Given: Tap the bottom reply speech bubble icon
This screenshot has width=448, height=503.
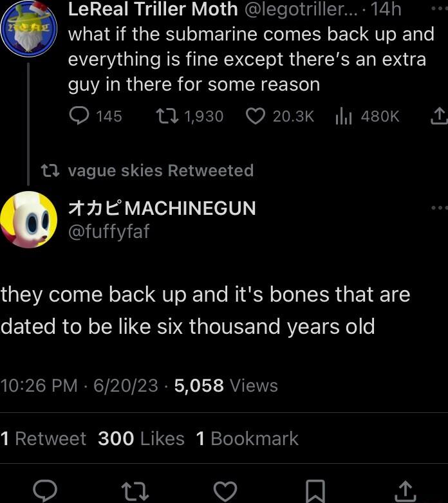Looking at the screenshot, I should [45, 491].
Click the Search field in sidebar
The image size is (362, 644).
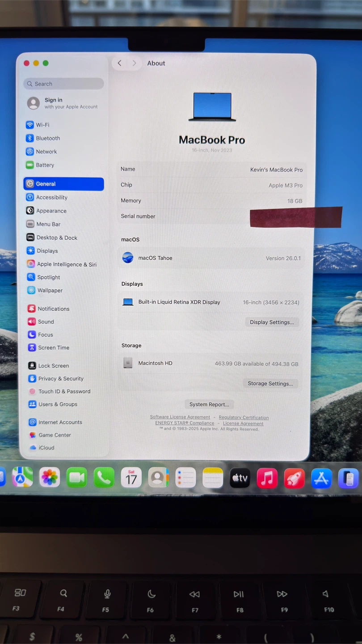(x=63, y=84)
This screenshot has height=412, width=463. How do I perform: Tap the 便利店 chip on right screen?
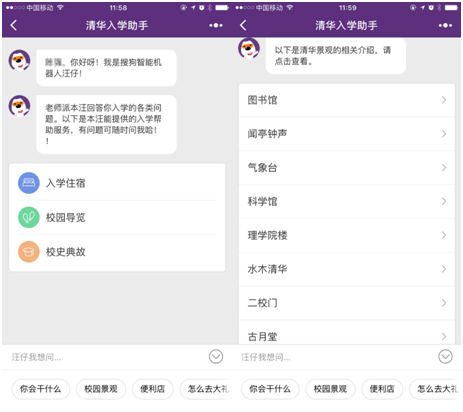pyautogui.click(x=382, y=389)
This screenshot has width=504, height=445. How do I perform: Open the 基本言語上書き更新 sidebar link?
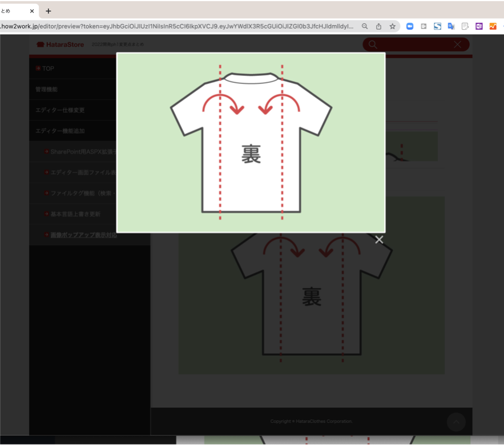click(75, 214)
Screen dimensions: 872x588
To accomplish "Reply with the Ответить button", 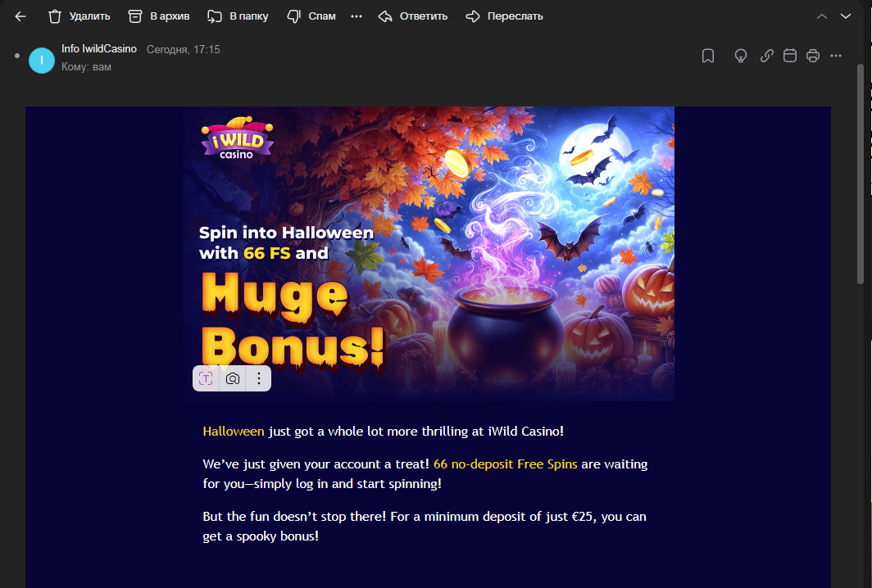I will (413, 16).
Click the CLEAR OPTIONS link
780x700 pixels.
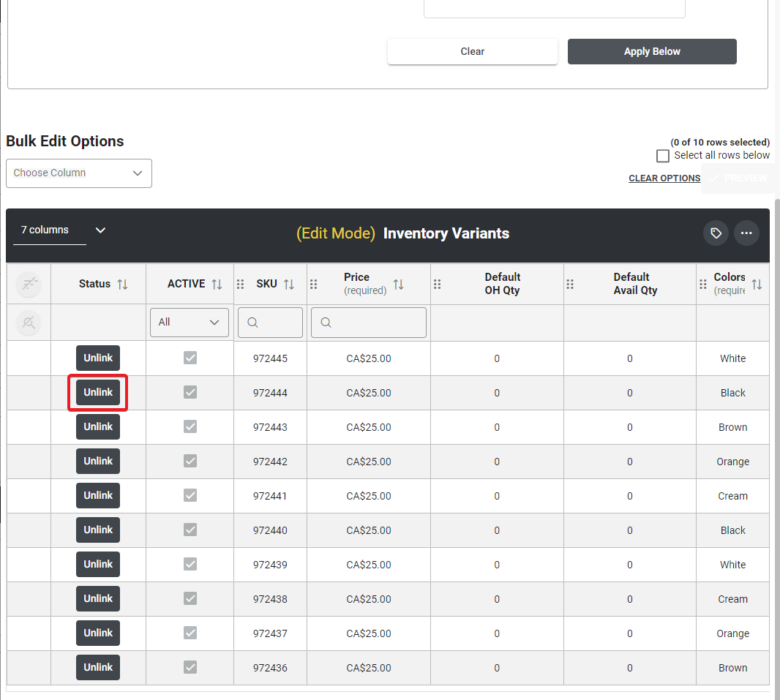pos(664,178)
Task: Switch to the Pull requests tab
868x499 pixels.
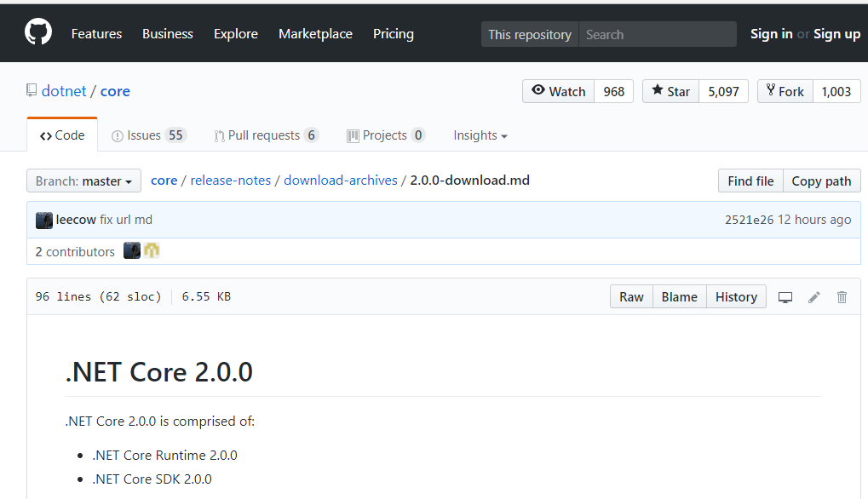Action: click(266, 135)
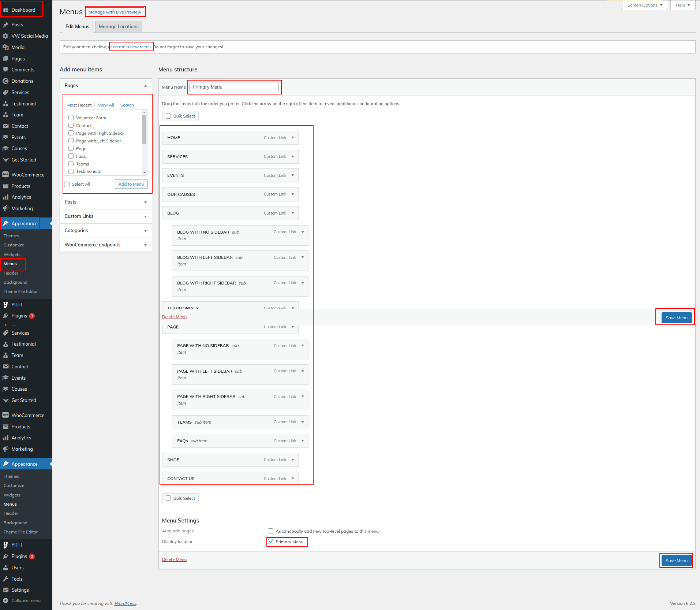The image size is (700, 610).
Task: Expand the WooCommerce endpoints section
Action: click(106, 245)
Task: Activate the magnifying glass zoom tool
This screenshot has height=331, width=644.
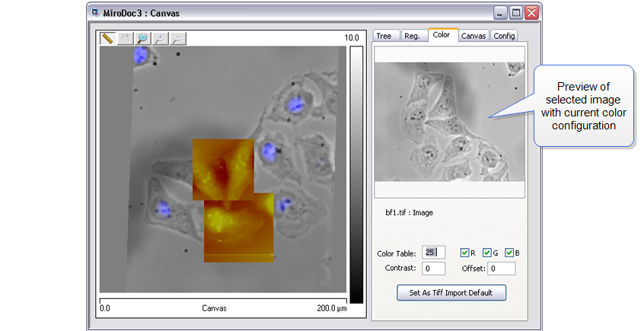Action: (x=142, y=38)
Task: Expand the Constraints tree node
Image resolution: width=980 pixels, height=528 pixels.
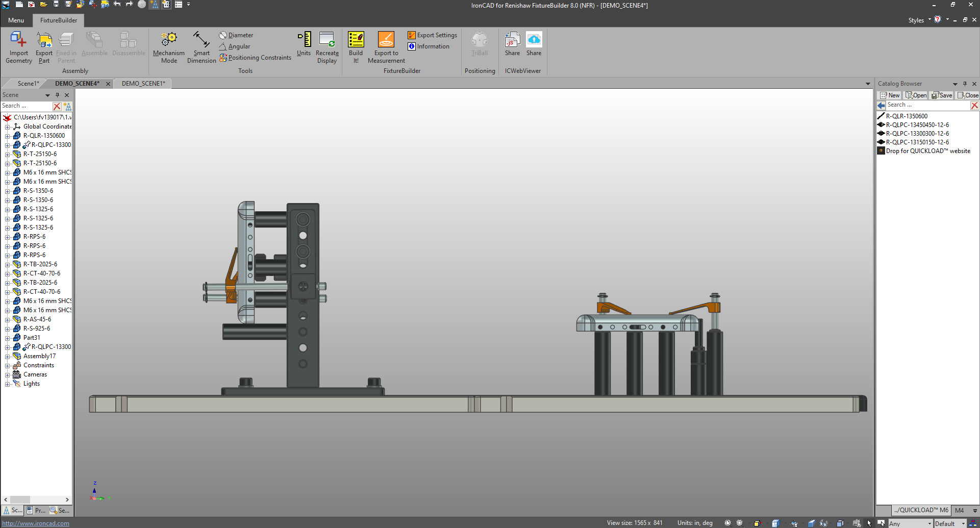Action: 7,366
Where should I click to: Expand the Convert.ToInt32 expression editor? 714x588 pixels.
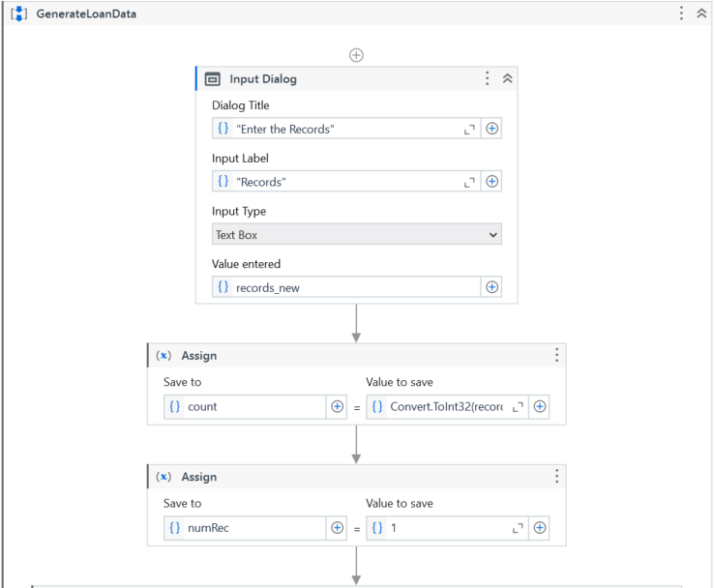[519, 407]
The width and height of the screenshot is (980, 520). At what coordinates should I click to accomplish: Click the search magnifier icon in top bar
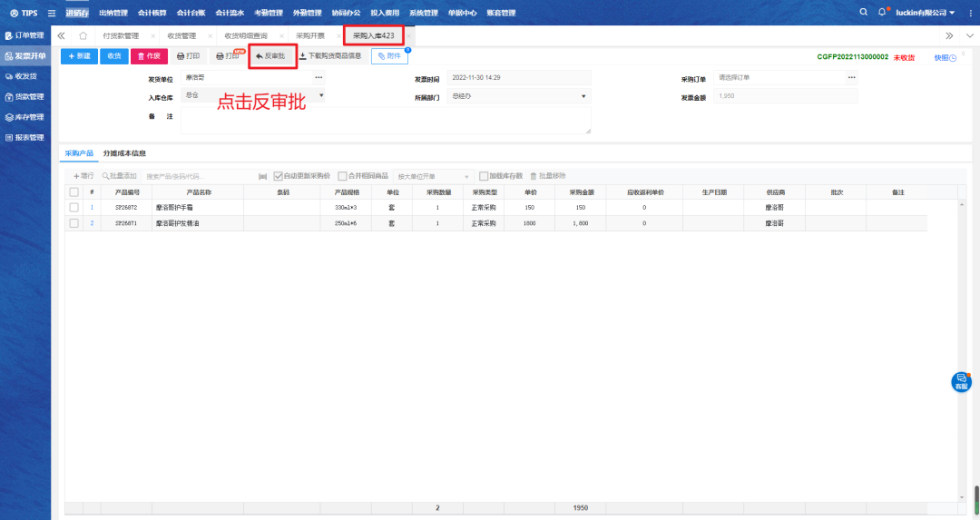(x=863, y=12)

- [What this task involves]
Your answer must be everything above from the line with "This screenshot has height=412, width=463." down to the line with "Screen dimensions: 872x588", word for word, and no pictures.

- [Answer for this exercise]
This screenshot has height=412, width=463. How do I perform: Tap the 便利店 chip on right screen?
pyautogui.click(x=382, y=389)
This screenshot has width=504, height=445. How do I perform: Open the 基本言語上書き更新 sidebar link?
click(75, 214)
Screen dimensions: 872x588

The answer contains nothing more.